GTX: How Bankruptcy Claims Work
In what can either be described as an extraordinary example of turning the negative into a positive or an extraordinary act of cynicism, the founders of the failed crypto hedge fund Three Arrows Capital, which faces $3.5 billion in creditors' claims according to its bankruptcy filings, are pitching a new crypto exchange that would allow creditors in crypto bankruptcies, most notably FTX and Celsius, to tokenize their bankruptcy claims. Given the unceasing reports of bankruptcies among the biggest players in crypto over the last year, such an exchange is bound to attract some interest, so it is worth going over what exactly it means to buy creditor claims of a bankrupt company and the possibility of tokenizing those claims.
First, a slight primer on what happens in bankruptcy is in order. When a business declares that it is unable to pay its debt obligations as they come due, it enters a court-enforced bankruptcy proceeding. The bankruptcy court then oversees the bankruptcy proceeding which, in the United States, can proceed by two routes. In a Chapter 11 bankruptcy, the business continues operating through the bankruptcy process (subject to court supervision) and seeks to exit bankruptcy as a going concern with a restructured debt. In a Chapter 7 bankruptcy, the business liquidates any remaining assets which are distributed to creditors, and if the funds remain to shareholders, and is dissolved. There are two classes of creditors in a bankruptcy proceeding. Secured creditors are those who have a lien or other security interest in specific assets of the debtor, such as a mortgage on a property. In a bankruptcy proceeding, secured creditors generally have a priority claim to the assets securing the debt.
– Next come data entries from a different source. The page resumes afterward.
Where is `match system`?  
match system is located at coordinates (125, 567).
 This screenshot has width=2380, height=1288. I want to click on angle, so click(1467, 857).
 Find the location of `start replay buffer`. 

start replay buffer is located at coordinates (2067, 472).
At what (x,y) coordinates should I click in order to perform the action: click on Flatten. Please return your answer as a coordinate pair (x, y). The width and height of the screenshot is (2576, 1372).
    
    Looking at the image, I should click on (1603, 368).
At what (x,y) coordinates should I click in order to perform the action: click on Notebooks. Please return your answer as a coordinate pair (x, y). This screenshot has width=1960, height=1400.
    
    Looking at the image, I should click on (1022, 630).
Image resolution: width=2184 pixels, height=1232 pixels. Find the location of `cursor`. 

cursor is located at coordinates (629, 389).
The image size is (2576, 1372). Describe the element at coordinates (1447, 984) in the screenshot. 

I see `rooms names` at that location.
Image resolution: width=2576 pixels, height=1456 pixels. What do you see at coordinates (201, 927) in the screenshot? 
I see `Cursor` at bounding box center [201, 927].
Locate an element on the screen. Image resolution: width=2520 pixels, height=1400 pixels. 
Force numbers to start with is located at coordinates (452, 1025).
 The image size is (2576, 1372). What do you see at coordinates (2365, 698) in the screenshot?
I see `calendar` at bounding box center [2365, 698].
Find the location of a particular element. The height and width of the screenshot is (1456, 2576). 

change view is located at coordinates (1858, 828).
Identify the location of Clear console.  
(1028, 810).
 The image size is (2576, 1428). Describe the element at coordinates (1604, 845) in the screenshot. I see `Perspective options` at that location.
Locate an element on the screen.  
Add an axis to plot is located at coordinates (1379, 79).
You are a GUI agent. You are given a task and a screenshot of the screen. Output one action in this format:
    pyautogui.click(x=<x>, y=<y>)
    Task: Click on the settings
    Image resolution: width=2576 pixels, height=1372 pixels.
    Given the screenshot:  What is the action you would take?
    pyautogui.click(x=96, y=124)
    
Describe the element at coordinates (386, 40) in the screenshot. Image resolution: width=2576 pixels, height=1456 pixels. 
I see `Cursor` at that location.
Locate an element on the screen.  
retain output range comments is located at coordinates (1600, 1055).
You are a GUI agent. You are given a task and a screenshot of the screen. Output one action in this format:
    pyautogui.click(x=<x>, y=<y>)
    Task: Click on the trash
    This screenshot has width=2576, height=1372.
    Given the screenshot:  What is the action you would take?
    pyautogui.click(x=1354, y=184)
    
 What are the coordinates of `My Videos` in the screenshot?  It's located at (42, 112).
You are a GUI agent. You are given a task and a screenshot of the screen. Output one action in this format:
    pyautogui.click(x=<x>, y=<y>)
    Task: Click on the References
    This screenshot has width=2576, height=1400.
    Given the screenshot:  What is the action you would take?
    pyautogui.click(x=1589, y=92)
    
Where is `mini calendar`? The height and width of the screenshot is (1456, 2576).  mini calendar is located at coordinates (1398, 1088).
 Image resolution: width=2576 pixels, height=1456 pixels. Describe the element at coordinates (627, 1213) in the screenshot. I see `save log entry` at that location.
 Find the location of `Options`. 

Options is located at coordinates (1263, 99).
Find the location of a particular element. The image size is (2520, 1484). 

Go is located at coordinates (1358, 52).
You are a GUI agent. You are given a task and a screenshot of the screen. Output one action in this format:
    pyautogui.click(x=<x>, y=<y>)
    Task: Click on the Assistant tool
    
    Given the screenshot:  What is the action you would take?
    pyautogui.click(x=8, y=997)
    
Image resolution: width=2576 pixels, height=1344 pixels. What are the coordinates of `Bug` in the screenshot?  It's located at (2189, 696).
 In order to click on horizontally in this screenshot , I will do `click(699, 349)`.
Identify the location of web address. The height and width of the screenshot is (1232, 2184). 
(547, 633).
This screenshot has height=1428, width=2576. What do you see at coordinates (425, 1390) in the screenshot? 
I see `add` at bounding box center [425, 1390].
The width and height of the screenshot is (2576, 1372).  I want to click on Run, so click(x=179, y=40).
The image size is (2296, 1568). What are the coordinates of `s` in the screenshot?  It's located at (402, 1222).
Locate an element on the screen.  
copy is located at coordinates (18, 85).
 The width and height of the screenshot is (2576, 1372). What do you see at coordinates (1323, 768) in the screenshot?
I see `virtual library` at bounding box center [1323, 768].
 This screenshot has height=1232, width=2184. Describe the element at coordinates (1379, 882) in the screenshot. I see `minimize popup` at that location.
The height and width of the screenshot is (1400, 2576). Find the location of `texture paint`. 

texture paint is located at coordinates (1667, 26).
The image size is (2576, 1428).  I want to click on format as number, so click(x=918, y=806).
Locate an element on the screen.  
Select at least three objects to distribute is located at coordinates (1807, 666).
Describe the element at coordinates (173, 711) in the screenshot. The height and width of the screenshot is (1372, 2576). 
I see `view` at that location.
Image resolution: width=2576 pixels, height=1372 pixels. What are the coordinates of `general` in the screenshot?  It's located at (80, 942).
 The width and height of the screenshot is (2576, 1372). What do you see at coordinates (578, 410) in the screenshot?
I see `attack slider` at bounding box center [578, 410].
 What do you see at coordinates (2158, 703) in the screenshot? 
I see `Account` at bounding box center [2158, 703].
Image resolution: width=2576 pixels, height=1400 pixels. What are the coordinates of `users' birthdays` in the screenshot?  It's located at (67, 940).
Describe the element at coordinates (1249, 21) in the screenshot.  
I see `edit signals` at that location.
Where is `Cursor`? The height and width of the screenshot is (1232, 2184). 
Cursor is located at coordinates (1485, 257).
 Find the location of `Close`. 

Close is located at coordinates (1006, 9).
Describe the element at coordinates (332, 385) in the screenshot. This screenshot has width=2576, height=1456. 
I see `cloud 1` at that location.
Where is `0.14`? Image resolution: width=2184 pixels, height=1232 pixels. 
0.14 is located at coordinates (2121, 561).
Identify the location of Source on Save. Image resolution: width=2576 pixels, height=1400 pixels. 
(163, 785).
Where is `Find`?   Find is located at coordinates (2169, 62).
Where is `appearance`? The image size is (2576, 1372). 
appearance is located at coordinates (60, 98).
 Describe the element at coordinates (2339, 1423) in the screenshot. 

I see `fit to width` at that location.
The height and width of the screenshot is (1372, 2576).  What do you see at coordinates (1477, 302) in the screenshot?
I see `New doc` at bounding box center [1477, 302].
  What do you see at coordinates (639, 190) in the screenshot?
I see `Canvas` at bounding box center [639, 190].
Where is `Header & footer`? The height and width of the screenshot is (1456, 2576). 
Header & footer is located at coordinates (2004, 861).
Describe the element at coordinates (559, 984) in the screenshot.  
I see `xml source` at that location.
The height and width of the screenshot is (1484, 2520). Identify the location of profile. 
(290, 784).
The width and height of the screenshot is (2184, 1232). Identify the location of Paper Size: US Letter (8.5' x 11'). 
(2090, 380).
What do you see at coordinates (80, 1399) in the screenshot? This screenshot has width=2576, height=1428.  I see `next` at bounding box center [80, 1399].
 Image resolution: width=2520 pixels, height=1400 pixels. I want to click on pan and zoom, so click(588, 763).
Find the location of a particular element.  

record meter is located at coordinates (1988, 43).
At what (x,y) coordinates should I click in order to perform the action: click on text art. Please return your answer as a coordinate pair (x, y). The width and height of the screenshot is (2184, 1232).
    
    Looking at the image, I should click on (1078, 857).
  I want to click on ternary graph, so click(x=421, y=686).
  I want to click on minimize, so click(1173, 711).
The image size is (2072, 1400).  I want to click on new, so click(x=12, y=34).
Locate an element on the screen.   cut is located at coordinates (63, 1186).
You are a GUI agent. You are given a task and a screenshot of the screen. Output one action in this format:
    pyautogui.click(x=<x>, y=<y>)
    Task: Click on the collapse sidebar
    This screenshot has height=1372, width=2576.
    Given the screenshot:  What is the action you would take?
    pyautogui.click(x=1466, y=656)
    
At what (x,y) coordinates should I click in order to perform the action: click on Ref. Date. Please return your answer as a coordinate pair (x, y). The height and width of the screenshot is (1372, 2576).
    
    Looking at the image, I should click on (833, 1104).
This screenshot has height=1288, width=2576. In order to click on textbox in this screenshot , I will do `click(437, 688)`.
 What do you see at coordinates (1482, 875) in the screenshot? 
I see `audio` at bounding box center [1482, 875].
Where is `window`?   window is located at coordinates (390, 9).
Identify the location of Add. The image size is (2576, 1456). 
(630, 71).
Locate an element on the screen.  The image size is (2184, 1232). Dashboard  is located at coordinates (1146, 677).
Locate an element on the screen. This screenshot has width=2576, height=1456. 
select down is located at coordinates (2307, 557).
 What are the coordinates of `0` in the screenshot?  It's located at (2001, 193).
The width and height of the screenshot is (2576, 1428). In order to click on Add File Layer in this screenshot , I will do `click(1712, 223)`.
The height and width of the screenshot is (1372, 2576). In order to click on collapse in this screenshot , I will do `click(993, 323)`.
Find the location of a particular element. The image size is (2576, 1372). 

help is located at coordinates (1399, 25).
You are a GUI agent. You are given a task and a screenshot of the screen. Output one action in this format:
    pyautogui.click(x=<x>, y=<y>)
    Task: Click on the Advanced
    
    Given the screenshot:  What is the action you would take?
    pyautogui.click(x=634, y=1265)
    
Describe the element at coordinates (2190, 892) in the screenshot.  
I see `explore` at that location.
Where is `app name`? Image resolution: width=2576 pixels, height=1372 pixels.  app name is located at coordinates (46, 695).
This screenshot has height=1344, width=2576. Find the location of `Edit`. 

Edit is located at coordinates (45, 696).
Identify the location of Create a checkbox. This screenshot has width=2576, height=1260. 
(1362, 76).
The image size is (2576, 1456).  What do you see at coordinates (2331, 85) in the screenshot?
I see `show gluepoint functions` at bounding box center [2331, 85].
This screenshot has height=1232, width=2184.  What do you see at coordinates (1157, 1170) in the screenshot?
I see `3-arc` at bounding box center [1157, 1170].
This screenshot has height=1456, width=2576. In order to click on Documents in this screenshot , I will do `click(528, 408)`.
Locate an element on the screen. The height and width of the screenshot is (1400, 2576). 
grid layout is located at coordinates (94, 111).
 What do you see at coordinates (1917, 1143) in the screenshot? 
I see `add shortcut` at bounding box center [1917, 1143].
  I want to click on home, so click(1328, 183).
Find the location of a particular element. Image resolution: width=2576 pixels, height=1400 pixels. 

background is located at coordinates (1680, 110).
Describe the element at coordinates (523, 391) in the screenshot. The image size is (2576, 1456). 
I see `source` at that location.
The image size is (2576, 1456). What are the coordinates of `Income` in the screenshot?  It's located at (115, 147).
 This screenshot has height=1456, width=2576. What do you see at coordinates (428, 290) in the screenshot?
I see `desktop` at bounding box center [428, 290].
This means that they will be paid from the proceeds of those assets before unsecured creditors. Unsecured creditors are those who have extended credit to the debtor without having a security interest in specific assets. Unsecured creditors generally have lower priority than secured creditors and will only be paid—on a pro-rata basis—if there are sufficient assets remaining after the secured creditors have been paid. Almost invariably, client depositors are unsecured creditors as they did not take a security interest in any specific asset of the company.
Thus, anyone purchasing the creditor claims on a bankrupt crypto exchange is making the bet that after all the secured creditors are paid off (generally banks or other big lenders), there will be sufficient funds leftover to pay the clients whose deposits were wiped out. This is a risky bet, which reflects the highly discounted price such claims are sold for, often for pennies on the dollar. Moreover, the time horizon over which the purchaser can expect the payoff can be very lengthy. In the US, Chapter 11 bankruptcies can drag on for years in some cases, and in other countries can be worse. For example, in the Mt. Gox bankruptcy reimbursement only began last year although Mt. Gox filed for bankruptcy protection in 2014. Moreover, the market for creditor claims in bankruptcy proceedings has many transactional costs. It consists primarily of over-the-counter contracts which have to be negotiated and, in some cases, can be litigated. Nonetheless, the buying of creditor claims can be a good investment, with investors in Mt. Gox bitcoin claims earning as much as 18 times their investment. Perhaps unsurprisingly, in recent years there has been a push to standardize the terms of small claim assignments and have them trade in centralized marketplaces.
Tokenizing small claims could present the next step in facilitating a more efficient small claim assignment market, though doing so effectively would require several steps. First, it is important that the token issuer has some means of effectively verifying the actual right to the claim, and that not every person can, for example, mint tokens representing rights to the FTX bankruptcy proceeds without having had FTX deposits. Second, it would be essential that the token function as a bearer instrument for all the rights that attach to the claim, such that the holder of the token unquestionably has the right to the proceeds of the eventual bankruptcy and that such rights will be recognized by the court. The use of NFTs as bearer instruments of real-world rights could provide a good case study of how to do this – the important thing is that the terms and conditions which attach to the token unequivocally prevent the bifurcation of the token and the creditor rights or else such tokens will become worthless. However, if done correctly such a market could facilitate a more efficient market for small claims assignment and allow the value of the claims to be used as collateral in other transactions more readily.